ROLE OF CA2+-CALMODULIN DEPENDENT PHOSPHOLAMBAN PHOSPHORYLATION ON THE RELAXANT EFFECT OF BETA-ADRENERGIC AGONISTS

The role of the Ca2+-calmodulin dependent pathway of phospholamban phosphorylation on the relaxant effect of beta-adrenergic agonists was studied in isolated perfused rat heart.
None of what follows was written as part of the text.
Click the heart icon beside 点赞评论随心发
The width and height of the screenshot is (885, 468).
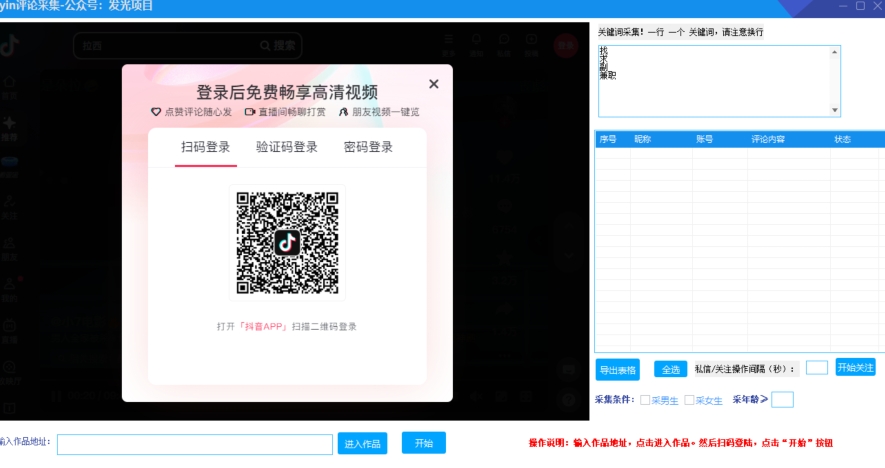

Administration of the calmodulin antagonist W7 or lowering [Ca]o from 1.35 mM (control) to 0.25 mM, were used as experimental tools to inhibit the Ca2+-calmodulin dependent protein kinase activity. 3 x 10(-8) M isoproterenol increased cAMP levels from 0.613 +/- 0.109 pmol/mg wet weight to 1.581 +/- 0.123, phospholamban phosphorylation from 36 +/- 6 pmolP-32/mg protein to 277 +/- 26 and decreased time to half relaxation (t1/2) from 61 +/- 2 msec to 39 +/- 2. Simultaneous perfusion of isoproterenol with 10(-6) M W7, decreased phospholamban phosphorylation to 170 +/- 23 and prolongated t1/2 to 47 +/- 3 but did not affect the increase either in cAMP levels or myocardial contractility produced by isoproterenol. Similar effects on phospholamban phosphorylation and myocardial relaxation were obtained when isoproterenol was perfused in low [Ca]o. Low [Ca]o did not affect the increase in cAMP elicited by isoproterenol but offset the positive inotropic effect of the beta-agonist. The results suggest a physiological role of the Ca2+-calmodulin dependent phospholamban phosphorylation pathway as a mechanism that supports, in part, the beta-adrenergic cardiac relaxant effect.